Store secrets in your deployment platform's secret management (Vercel Environment Variables, AWS Secrets Manager, etc.), not in .env files committed to your repository.

Authentication and Authorization

Implement authentication on every protected route, not just the page level. API routes, server actions, and middleware should all verify the user's identity and permissions. A common vulnerability is protecting the UI but leaving API routes open.

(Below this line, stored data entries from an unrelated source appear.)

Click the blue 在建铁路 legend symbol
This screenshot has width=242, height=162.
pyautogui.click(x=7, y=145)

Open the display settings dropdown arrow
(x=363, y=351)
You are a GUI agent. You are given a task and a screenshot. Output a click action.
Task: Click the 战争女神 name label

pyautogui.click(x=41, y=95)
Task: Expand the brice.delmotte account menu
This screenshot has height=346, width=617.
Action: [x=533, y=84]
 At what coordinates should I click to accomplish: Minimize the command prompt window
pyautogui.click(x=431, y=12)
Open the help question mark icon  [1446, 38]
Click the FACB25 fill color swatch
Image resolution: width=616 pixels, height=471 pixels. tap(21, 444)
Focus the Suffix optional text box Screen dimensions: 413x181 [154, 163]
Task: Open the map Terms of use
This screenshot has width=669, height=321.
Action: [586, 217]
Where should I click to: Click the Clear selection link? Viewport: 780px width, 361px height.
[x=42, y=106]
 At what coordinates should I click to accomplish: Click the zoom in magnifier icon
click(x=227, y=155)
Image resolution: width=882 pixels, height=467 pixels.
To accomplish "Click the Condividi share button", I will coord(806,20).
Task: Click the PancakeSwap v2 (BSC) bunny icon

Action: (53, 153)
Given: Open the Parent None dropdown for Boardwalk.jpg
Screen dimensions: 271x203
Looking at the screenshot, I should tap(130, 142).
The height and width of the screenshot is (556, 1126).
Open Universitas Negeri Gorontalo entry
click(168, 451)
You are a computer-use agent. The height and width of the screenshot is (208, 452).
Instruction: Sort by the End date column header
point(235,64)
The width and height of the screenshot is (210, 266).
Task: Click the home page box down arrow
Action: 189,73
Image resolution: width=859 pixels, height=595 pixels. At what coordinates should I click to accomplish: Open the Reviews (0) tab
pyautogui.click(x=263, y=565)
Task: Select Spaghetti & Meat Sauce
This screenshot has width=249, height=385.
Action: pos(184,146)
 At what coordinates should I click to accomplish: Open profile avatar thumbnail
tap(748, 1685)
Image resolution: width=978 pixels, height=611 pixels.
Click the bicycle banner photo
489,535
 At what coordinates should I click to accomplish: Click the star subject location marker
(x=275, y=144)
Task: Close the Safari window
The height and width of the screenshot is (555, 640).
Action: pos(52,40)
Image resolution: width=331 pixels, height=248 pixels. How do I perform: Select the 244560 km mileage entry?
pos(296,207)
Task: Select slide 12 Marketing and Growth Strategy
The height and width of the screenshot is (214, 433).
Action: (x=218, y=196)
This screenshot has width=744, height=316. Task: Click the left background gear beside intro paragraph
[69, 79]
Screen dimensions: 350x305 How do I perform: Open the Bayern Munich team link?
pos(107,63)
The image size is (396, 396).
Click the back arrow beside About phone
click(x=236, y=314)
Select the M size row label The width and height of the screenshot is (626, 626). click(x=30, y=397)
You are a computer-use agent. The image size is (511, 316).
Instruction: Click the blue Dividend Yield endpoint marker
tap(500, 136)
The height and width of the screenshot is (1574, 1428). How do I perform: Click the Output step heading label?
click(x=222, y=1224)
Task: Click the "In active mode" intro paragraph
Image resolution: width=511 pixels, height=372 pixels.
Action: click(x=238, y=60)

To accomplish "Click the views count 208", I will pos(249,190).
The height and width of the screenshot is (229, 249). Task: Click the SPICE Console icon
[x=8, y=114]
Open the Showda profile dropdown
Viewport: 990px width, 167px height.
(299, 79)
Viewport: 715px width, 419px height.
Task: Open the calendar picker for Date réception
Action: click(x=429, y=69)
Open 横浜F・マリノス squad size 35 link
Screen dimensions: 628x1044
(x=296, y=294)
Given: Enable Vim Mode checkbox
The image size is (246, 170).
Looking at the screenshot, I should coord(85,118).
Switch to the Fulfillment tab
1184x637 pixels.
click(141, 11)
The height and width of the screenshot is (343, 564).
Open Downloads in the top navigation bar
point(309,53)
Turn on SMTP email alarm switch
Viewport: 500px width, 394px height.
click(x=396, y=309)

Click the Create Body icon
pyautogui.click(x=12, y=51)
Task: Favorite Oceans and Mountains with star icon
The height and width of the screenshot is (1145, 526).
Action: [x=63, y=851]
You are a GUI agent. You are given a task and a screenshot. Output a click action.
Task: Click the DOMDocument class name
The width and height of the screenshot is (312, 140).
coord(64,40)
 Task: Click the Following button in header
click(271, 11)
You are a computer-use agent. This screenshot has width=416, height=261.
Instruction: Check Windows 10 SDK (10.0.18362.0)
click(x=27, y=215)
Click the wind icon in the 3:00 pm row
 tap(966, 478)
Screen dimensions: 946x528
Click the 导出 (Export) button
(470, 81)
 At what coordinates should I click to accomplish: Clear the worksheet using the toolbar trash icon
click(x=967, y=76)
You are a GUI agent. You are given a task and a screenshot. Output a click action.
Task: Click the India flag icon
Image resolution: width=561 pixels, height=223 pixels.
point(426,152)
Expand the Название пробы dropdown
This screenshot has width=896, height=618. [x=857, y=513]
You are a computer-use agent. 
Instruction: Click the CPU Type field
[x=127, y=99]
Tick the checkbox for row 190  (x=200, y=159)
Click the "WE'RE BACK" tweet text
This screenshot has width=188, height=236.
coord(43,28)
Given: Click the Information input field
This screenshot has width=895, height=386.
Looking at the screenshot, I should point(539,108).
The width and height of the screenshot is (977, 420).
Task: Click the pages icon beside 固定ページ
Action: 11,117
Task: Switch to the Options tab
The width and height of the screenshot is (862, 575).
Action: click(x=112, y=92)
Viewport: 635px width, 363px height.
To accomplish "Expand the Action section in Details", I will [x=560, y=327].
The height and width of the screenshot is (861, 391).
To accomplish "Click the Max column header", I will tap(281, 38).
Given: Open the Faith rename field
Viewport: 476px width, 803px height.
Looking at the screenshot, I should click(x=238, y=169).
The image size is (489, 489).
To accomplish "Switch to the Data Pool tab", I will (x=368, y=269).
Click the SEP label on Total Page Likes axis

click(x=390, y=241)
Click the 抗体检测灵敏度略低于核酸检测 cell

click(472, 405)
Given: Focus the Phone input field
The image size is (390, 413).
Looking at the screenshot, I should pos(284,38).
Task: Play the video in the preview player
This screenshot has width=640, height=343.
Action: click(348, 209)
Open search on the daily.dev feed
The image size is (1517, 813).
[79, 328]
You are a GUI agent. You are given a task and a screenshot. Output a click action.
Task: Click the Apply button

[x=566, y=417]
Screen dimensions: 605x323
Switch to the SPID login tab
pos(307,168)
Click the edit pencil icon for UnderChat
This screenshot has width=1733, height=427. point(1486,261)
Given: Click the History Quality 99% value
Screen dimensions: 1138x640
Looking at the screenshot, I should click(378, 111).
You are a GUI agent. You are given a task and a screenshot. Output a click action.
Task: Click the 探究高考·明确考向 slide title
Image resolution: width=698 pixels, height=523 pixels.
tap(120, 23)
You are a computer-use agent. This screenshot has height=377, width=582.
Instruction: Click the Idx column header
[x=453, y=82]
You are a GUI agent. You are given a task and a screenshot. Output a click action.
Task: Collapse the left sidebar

Use httpOnly, secure, sameSite cookies for session tokens. Never store tokens in localStorage — it's vulnerable to XSS attacks.

Rate Limiting

Protect your API routes from abuse. Implement rate limiting based on authenticated user ID (for logged-in users) or IP address (for public endpoints). Return 429 Too Many Requests with a Retry-After header.

SEO

Metadata

Use Next.js Metadata API to set title, description, and Open Graph tags on every page. Each page should have a unique, descriptive title and a compelling description. Open Graph images improve click-through rates from social media.

Sitemap and Robots

Generate a dynamic sitemap at /sitemap.xml that includes all public pages with appropriate priority and changefreq values. Create a robots.txt that allows search engine crawling of public pages and blocks private areas.

Structured Data

Add JSON-LD structured data for your content type: Article for blog posts, Product for e-commerce, Organization for your company page, BreadcrumbList for navigation. Google uses structured data for rich snippets in search results.

Canonical URLs

Set canonical URLs on every page to prevent duplicate content issues. This is especially important if your content is accessible at multiple URLs (with and without trailing slashes, with query parameters, etc.).

Error Handling

Error Boundaries

Create custom error.tsx and not-found.tsx pages at the app level and for critical route segments. A production application should never show the default Next.js error page — it exposes your tech stack and looks unprofessional.

Error Tracking

Integrate an error tracking service (Sentry, Bugsnag, or similar) that captures both client-side and server-side errors. Configure source maps so you can debug minified production errors with original file names and line numbers.

Graceful Degradation

Plan for external service failures. If your CMS is down, can your site still render cached content? If your payment provider is slow, does the checkout show a helpful message instead of hanging? Each external dependency should have a fallback strategy.

Operational Readiness

Health Check Endpoint

Create an API route that verifies your application can connect to its dependencies (database, cache, external APIs). Monitoring systems and load balancers use this to determine if an instance is healthy.

Logging

Implement structured logging (JSON format) with request IDs for traceability. Log at appropriate levels: errors for failures, warnings for degraded behavior, info for significant events. Don't log sensitive data (passwords, tokens, personal information).

Environment Parity

Your development, staging, and production environments should be as similar as possible. Use the same Node.js version, the same build process, and similar infrastructure. Differences between environments are a leading source of "works on staging, breaks in production" incidents.

Deployment Strategy

Configure zero-downtime deployments with health check verification. Your deployment platform should start new instances, verify they're healthy, route traffic to them, and then stop old instances. A deploy should never cause user-facing errors.

Backup and Recovery

For applications with data persistence, ensure regular backups and test the recovery process. A backup you've never restored is a hope, not a plan. Run a recovery drill at least quarterly.

Pre-Launch Final Checks

Before clicking deploy on launch day: test every page on mobile and desktop, verify all forms submit correctly, check that error pages render properly, confirm analytics and monitoring are receiving data, verify SSL certificates are valid and auto-renewing, test the deployment rollback process, and ensure someone is available to monitor for the first few hours after launch.

This checklist won't prevent every production issue, but it eliminates the preventable ones — which is most of them.